● SUPPLIED TEXT
++++

RFR(S): 7192128: G1: Extend fix for 6948537 to G1's BOT

Bengt Rutisson bengt.rutisson at oracle.com
Fri Aug 17 06:18:59 UTC 2012


Hi John,

Great that you found this issue and fixed it so quickly!

I think the change looks good.

An optional change that you can do if you would like to is:

The G1CollectedHeap constructor now has this code:

#ifdef SPARC
   // Issue a stern warning, but allow use for experimentation and 
debugging.
   if (VM_Version::is_sun4v() && UseMemSetInBOT) {
     assert(!FLAG_IS_DEFAULT(UseMemSetInBOT), "Error");
     warning("Experimental flag -XX:+UseMemSetInBOT is known to cause 
instability"
             " on sun4v; please understand that you are using at your 
own risk!");
   }
#endif

Which is duplicated code from the CMSCollector constructor. Could we 
move it to a common place? Maybe even include it in vm_version_sparc.cpp 
-> VM_Version::initialize() where we have the other special treatment of 
UseMemSetInBOT for CMS and G1? Something like:

   if (is_niagara()) {
     ...
     if (UseMemSetInBOT && (UseConcMarkSweepGC || UseG1GC)) {
       if (FLAG_IS_DEFAULT(UseMemSetInBOT) {
         FLAG_SET_DEFAULT(UseMemSetInBOT, false);
       } else {
         warning("Experimental flag -XX:+UseMemSetInBOT is known to 
cause instability"

++++

● MATERIAL PROVIDED

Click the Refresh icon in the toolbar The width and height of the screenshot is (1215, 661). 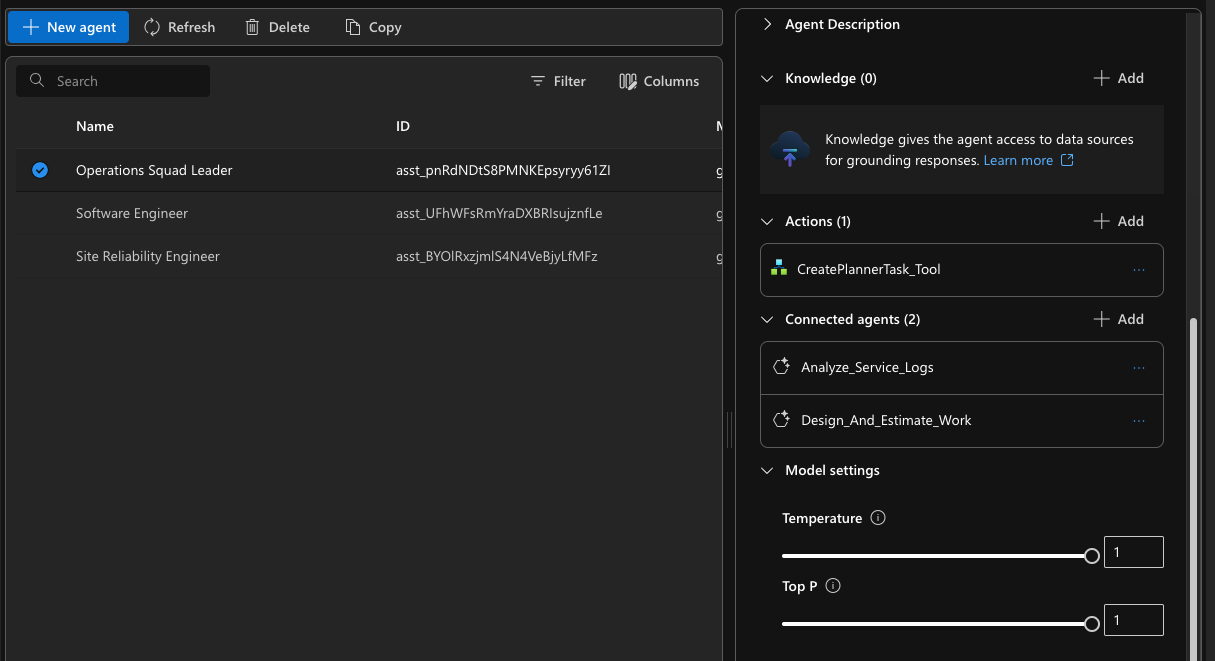coord(152,27)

++++

● REQUESTS
a - Reproduce everything in the G1 review email from "RFR(S): 7192128: G1: Extend" down to "it so quickly!".
b - Based on the G1 review email, decide whether each statement holds, answering yes or no and quoting the words that settle it: (i) The reviewer considers the change good. (ii) The warning code in the G1CollectedHeap constructor duplicates code from the ParallelGC constructor. (iii) The reviewer presents the proposed relocation of that code as mandatory.
The data was drawn from a separate source.

● RESULTS FOR EACH TASK
a -
RFR(S): 7192128: G1: Extend fix for 6948537 to G1's BOT

Bengt Rutisson bengt.rutisson at oracle.com
Fri Aug 17 06:18:59 UTC 2012


Hi John,

Great that you found this issue and fixed it so quickly!

b -
(i) Yes: "I think the change looks good."
(ii) No: "Which is duplicated code from the CMSCollector constructor."
(iii) No: "An optional change that you can do if you would like to is:"